__EXERCISE OBJECTIVE__: Give the records starting at the line that contains "The width and" and ending at the line that contains "This screenshot has" as a JSON list of strings, one string per line and blank lines omitted. Include no other lines.

__DATA EXTRACT__:
-.-.-
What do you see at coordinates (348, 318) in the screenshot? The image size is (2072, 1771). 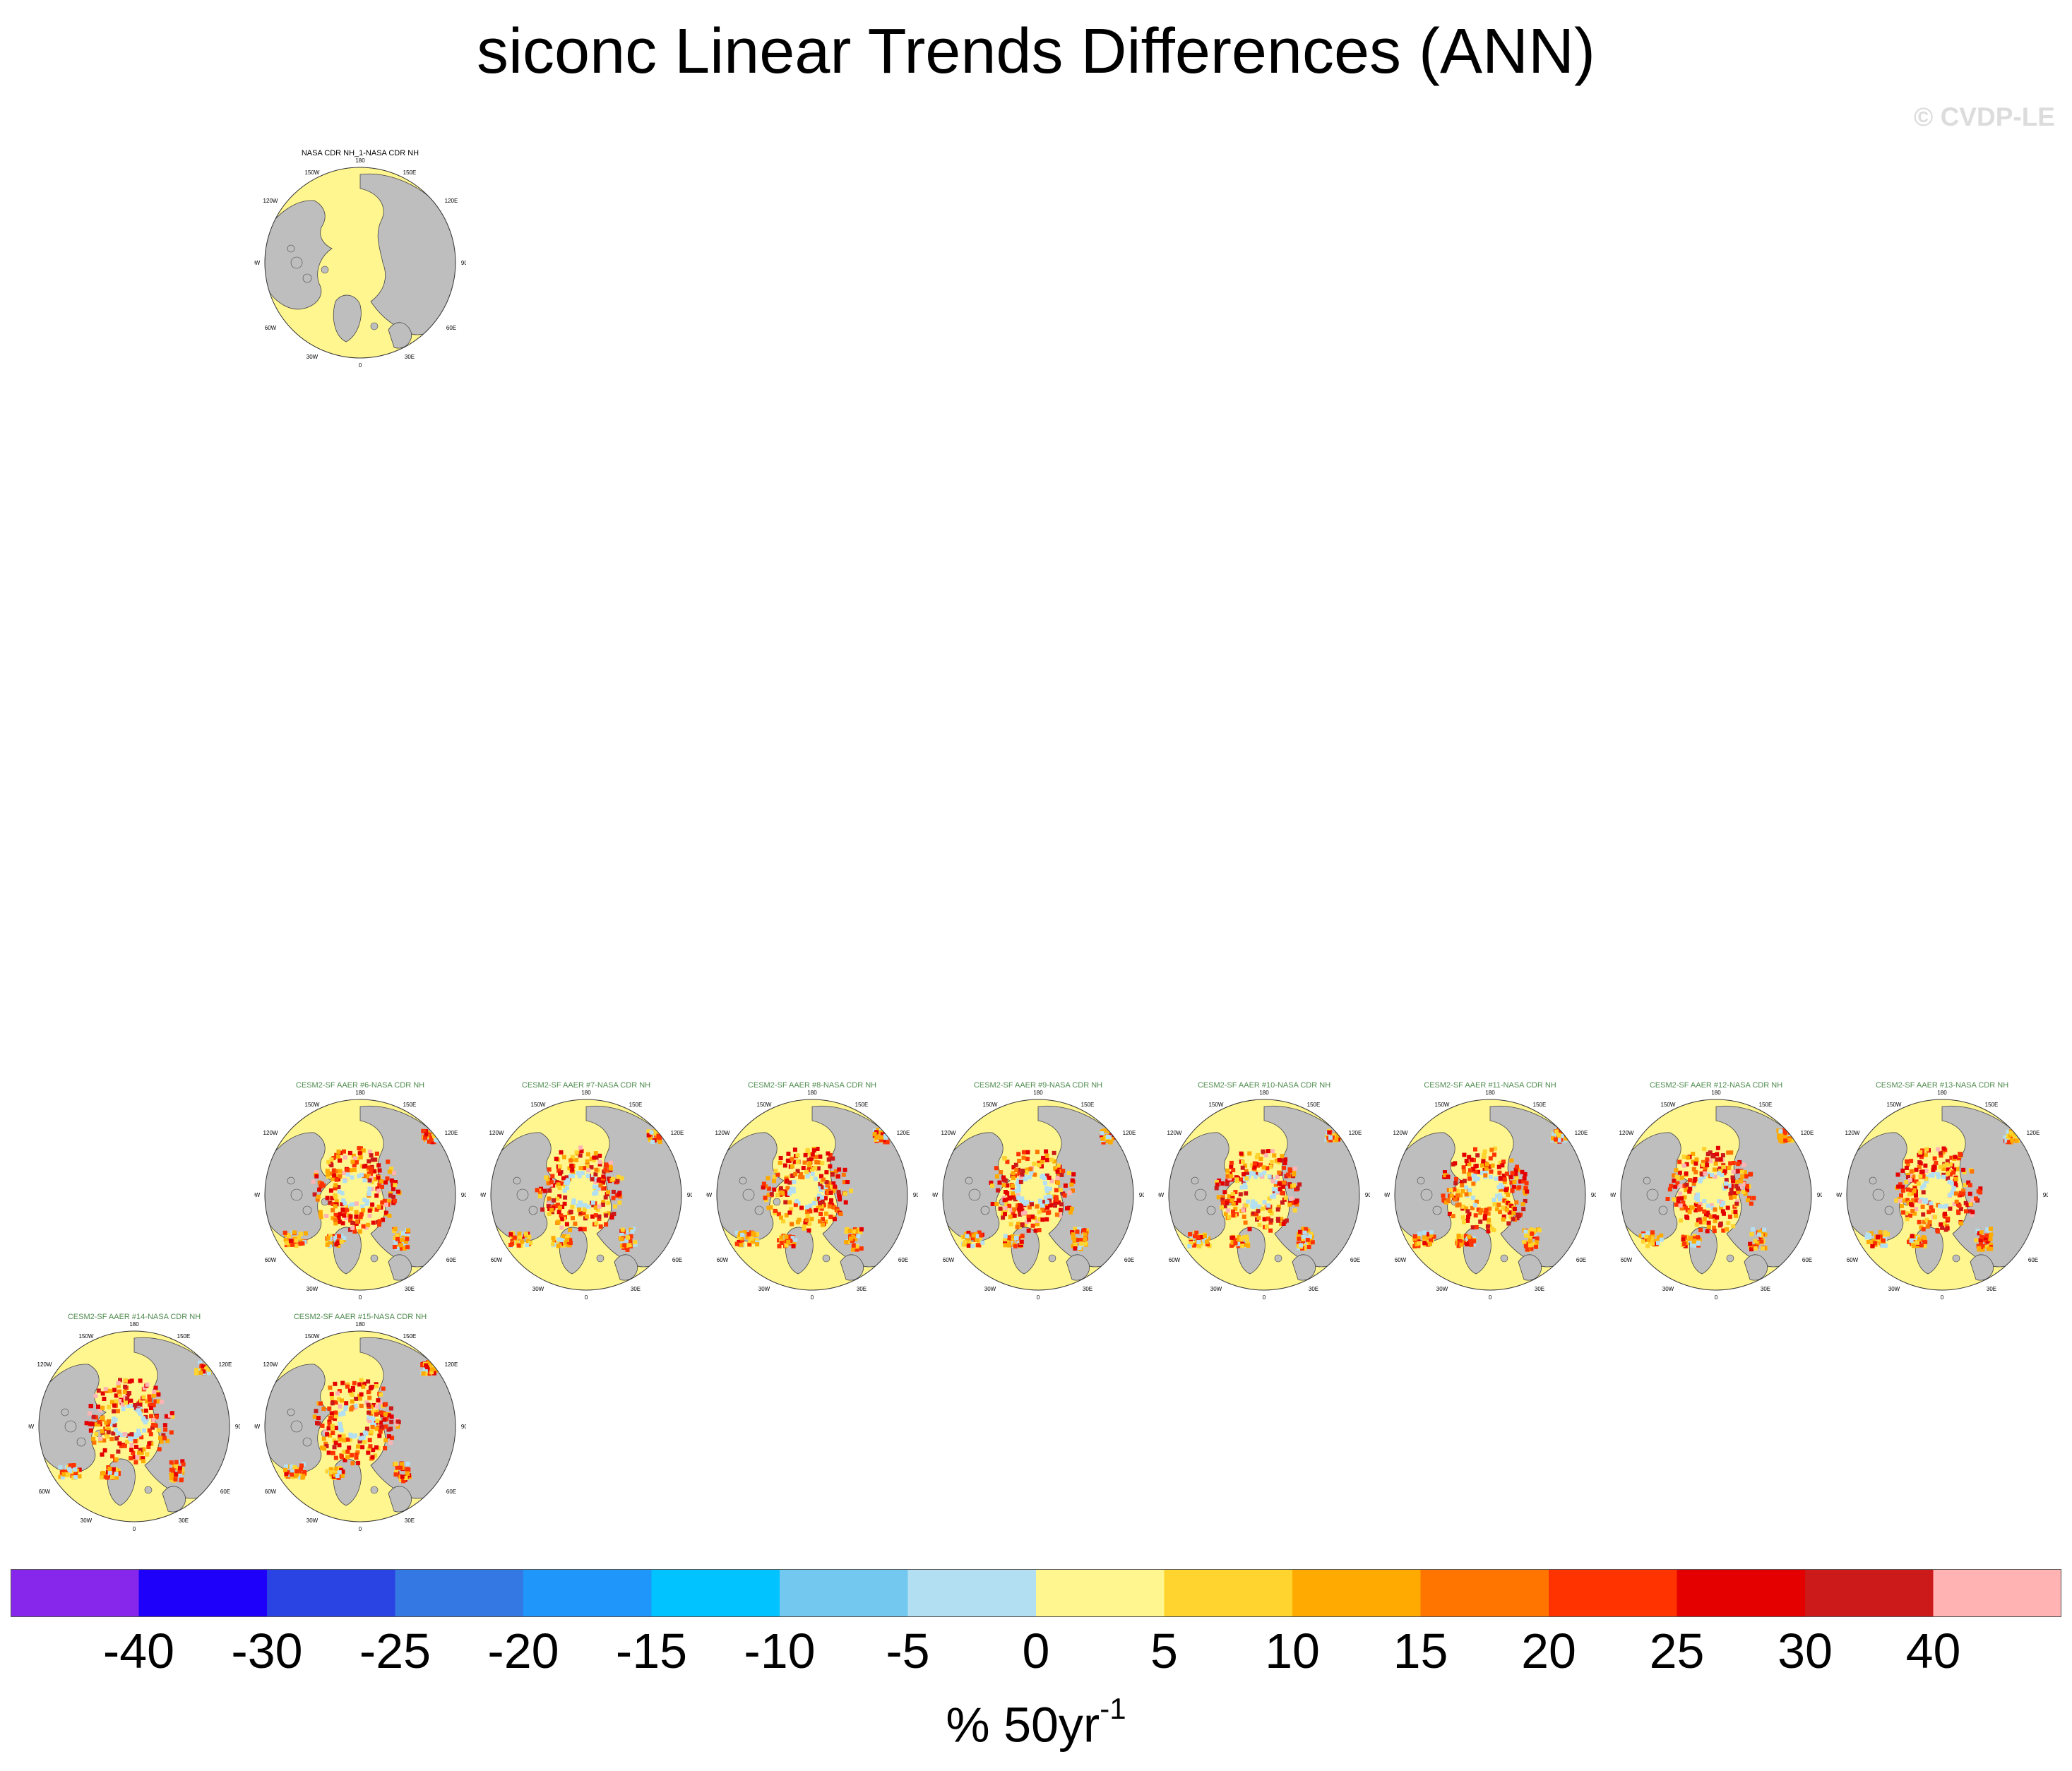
-.-.-
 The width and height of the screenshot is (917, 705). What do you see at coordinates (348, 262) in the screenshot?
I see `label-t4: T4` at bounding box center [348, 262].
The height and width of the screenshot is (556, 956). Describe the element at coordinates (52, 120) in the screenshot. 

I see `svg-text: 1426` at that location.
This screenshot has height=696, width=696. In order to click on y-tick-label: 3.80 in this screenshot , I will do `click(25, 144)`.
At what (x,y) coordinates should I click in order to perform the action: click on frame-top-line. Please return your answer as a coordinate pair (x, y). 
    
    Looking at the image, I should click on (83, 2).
-.-.-
__EXPECTED ANSWER__:
[
  " The width and height of the screenshot is (917, 705). What do you see at coordinates (348, 262) in the screenshot?",
  "I see `label-t4: T4` at bounding box center [348, 262].",
  "The height and width of the screenshot is (556, 956). Describe the element at coordinates (52, 120) in the screenshot. ",
  "I see `svg-text: 1426` at that location.",
  "This screenshot has height=696, width=696. In order to click on y-tick-label: 3.80 in this screenshot , I will do `click(25, 144)`."
]